A run of records:
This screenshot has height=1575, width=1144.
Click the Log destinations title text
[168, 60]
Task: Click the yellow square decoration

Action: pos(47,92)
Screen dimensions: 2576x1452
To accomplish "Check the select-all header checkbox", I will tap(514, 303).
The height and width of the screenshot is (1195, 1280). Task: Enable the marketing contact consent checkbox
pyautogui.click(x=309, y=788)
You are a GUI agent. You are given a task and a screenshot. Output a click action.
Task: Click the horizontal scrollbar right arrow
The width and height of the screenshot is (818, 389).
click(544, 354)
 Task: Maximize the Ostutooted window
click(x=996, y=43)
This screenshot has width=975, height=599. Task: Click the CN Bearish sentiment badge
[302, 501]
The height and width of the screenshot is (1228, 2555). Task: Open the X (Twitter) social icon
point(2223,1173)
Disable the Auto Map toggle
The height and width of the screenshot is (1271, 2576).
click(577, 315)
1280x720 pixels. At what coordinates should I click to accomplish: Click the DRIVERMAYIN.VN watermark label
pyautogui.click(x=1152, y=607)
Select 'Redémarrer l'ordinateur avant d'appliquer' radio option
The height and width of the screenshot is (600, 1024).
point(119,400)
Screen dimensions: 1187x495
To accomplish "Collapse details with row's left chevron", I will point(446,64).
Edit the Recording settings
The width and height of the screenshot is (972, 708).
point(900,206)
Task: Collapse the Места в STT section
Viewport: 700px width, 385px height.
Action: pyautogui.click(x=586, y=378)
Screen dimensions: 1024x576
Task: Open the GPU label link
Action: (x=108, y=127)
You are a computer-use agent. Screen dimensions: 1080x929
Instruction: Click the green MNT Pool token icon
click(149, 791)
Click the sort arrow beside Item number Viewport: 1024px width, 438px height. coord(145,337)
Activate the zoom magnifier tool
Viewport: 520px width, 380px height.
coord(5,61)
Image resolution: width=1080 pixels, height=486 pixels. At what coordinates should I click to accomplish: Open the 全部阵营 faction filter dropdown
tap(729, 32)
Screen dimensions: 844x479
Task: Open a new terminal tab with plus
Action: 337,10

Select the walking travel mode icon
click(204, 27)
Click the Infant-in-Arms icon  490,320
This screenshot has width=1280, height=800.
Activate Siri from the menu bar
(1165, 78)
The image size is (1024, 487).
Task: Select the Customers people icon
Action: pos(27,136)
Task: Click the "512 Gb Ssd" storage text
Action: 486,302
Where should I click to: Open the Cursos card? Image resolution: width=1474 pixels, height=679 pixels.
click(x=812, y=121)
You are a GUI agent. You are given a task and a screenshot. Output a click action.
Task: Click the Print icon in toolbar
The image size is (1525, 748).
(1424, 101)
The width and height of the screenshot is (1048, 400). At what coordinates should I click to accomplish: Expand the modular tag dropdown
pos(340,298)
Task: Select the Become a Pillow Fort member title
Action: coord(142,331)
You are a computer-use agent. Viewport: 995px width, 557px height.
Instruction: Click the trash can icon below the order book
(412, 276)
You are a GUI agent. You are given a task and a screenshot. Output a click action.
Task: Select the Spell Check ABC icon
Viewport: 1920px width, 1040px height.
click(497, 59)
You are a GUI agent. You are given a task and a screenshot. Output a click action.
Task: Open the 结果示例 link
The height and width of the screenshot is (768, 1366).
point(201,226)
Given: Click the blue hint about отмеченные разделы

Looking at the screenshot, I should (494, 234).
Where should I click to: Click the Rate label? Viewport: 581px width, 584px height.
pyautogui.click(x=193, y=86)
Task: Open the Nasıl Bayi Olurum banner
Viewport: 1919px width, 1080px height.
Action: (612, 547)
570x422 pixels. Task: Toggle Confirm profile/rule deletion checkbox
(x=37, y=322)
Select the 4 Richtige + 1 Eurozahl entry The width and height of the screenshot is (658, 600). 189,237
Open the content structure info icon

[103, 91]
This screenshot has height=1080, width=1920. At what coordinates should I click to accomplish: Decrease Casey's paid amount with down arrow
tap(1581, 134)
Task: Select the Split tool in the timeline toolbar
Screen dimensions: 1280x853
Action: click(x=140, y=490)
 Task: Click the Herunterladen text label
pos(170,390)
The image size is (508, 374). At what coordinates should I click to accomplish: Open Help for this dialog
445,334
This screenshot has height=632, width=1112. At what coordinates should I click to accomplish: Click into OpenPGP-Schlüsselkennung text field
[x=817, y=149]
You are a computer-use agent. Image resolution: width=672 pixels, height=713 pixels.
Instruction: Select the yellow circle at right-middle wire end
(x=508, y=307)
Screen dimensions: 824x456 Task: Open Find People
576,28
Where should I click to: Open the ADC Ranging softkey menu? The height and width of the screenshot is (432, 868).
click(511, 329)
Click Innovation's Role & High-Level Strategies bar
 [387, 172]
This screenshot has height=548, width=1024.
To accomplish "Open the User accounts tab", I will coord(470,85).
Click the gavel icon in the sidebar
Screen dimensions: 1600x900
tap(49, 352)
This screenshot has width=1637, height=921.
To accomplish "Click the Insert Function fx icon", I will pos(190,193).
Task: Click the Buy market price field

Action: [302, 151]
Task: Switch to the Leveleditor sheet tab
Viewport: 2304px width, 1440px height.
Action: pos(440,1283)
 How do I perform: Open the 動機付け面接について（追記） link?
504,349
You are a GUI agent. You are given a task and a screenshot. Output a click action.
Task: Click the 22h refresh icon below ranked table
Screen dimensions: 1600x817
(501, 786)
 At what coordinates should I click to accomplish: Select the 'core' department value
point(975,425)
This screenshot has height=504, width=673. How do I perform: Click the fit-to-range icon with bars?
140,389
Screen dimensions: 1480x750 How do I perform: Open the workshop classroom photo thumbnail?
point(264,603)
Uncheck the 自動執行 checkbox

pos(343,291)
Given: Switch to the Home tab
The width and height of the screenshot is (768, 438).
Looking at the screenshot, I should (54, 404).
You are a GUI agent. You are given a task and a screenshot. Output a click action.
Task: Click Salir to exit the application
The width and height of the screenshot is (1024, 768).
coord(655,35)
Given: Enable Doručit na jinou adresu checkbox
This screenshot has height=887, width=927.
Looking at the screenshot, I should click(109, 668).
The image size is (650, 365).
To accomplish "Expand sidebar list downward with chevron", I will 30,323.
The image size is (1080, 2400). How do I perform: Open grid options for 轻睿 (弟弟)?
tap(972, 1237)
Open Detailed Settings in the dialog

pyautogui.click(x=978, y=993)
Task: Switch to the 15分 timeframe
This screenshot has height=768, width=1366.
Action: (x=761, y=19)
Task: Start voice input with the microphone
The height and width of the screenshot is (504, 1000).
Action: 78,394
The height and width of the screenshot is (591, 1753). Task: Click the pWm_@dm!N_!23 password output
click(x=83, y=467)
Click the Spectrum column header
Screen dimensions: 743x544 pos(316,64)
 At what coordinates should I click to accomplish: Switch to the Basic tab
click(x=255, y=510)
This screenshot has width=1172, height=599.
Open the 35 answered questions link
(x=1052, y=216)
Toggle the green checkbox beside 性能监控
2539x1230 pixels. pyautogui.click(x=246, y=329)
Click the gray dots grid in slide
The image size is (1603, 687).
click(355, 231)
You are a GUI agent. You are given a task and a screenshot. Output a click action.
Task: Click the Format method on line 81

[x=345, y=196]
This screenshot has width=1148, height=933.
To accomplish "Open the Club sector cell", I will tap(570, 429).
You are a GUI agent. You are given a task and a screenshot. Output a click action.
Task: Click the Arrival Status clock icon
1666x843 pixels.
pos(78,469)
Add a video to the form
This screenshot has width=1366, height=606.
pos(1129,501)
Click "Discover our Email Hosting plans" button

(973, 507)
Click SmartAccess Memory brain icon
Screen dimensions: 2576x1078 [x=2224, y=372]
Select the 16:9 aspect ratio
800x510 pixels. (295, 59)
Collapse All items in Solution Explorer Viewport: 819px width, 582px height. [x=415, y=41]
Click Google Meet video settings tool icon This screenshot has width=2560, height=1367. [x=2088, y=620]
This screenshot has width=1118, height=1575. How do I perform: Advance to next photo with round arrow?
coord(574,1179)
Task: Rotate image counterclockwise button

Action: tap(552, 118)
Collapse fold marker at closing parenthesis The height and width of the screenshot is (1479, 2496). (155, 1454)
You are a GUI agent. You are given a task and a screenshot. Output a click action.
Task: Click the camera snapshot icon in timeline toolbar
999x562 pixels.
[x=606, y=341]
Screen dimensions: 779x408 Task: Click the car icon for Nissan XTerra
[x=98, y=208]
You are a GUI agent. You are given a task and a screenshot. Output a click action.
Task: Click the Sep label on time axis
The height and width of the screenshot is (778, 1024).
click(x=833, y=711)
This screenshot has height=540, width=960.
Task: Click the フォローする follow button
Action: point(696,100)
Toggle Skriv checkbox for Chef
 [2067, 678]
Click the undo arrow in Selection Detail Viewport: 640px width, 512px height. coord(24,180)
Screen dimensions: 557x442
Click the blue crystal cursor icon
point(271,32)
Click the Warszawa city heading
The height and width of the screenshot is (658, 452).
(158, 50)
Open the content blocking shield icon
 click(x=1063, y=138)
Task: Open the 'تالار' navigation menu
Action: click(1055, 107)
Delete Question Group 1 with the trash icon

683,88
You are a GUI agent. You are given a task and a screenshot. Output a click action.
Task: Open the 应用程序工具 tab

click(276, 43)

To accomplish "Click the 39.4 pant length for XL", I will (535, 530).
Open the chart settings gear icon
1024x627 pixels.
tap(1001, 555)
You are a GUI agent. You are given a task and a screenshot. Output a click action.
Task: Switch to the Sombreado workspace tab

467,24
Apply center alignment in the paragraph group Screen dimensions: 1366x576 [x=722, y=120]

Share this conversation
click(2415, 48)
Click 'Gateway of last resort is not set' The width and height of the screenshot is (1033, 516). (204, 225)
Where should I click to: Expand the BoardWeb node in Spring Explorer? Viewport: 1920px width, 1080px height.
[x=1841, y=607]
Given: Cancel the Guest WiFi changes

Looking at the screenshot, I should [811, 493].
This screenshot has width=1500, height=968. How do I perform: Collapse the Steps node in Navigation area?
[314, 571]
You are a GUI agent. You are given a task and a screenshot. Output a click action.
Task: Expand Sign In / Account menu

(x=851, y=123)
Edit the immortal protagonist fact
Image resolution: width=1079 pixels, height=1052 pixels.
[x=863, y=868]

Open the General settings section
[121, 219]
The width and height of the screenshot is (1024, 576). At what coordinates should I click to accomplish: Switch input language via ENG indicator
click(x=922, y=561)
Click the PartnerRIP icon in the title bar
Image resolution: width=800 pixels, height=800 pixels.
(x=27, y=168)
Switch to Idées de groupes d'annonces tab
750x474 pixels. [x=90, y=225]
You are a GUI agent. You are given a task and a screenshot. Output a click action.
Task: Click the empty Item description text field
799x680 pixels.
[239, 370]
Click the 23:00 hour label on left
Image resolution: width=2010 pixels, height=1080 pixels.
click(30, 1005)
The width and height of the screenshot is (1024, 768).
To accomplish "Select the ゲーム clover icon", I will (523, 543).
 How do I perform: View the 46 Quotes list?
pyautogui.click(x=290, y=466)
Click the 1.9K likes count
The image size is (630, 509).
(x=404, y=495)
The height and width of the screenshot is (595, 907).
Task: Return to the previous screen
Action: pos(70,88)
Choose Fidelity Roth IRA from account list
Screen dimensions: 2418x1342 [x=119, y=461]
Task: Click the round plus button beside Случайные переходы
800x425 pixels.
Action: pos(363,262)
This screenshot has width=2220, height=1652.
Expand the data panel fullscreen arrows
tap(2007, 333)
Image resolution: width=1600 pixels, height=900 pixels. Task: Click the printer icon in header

- [Task description] Give the part of the material that opens with the line containing "This screenshot has width=2220, height=1652." and runs through the end of the material as a numbered list, leaving out any blank lines.

- [Complete answer]
1. This screenshot has width=2220, height=1652.
2. Expand the data panel fullscreen arrows
3. tap(2007, 333)
4. Image resolution: width=1600 pixels, height=900 pixels. Task: Click the printer icon in header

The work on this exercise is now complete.